_INSTRUÇÃO 1:_ Atualize o texto sobre Renan Calheiros no trecho que vai de "A entrevista é" até "relacionadas à corrupção?", reescrevendo-o com "entrevista" trocado por "conversa".
_INSTRUÇÃO 2:_ Por favor, dê continuidade ao texto sobre Renan Calheiros a partir do ponto em que ele termina.

Por: André | 04 Fevereiro 2013
A volta de Renan Calheiros (PMDB) à presidência do Senado, mesmo sob denúncias de corrupção, choca por aparentemente premiar alguém com conduta suspeita. Mas para o professor de Ética e Ciência Política Roberto Romano, da Universidade Estadual de Campinas (Unicamp), a escolha de Renan pelos colegas é uma consequência natural do sistema político brasileiro. Ele afirma que a prática de troca de favores e o lobby dos estados em Brasília estão inseridos em um cenário que favorece a corrupção. “O importante é que o político tenha o carimbo de empreendedor, o que dá origem ao bordão popular ‘Rouba, mas faz’”. Nesta entrevista, Romano comenta essa estrutura política, as origens do partido do novo presidente do Senado e a participação da opinião pública na mudança de pensamento.
A entrevista é de Yuri Al’Hanati e publicada no jornal Gazeta do Povo, 03-02-2013.
Eis a entrevista.
De que forma as estruturas do poder estão relacionadas à corrupção?

_MATERIAL COLETADO:_
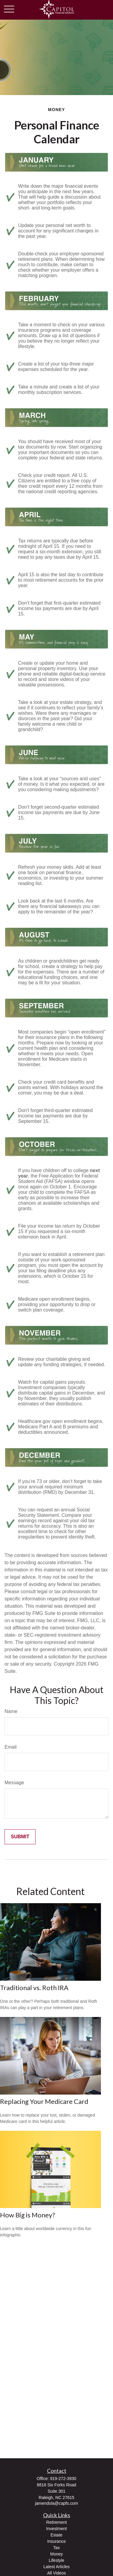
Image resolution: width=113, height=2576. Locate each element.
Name (11, 1711)
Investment (56, 2528)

_RESULTADO 1:_
A conversa é de Yuri Al’Hanati e publicada no jornal Gazeta do Povo, 03-02-2013.
Eis a conversa.
De que forma as estruturas do poder estão relacionadas à corrupção?

_RESULTADO 2:_
O nosso modelo de presidencialismo concentra todas as iniciativas das políticas públicas no governo federal. Nada se faz no Brasil sem passar pela Presidência e pelos ministérios. Isso gera uma dificuldade para os municípios em conseguir obras. O pagamento por essa hegemonia do Executivo federal é a transformação de representantes do povo em lobistas dos municípios e das regiões. Isso quando não se tornam representantes de interesses do mercado e de grupos que nem sequer primam pela ética nos negócios. Ou seja, apenas quem é capaz de trazer obras e investimentos para sua região é eleito. O importante é que o político tenha o carimbo de empreendedor, o que dá origem ao bordão popular “Rouba, mas faz”. Quase não existe possibilidade de eleger e reeleger um político que seja apenas ético.
Dois dos principais nomes à eleição do Congresso, Renan Calheiros e Henrique Eduardo Alves, são do PMDB. Ambos são também acusados de corrupção. Existe uma relação entre o partido e a corrupção?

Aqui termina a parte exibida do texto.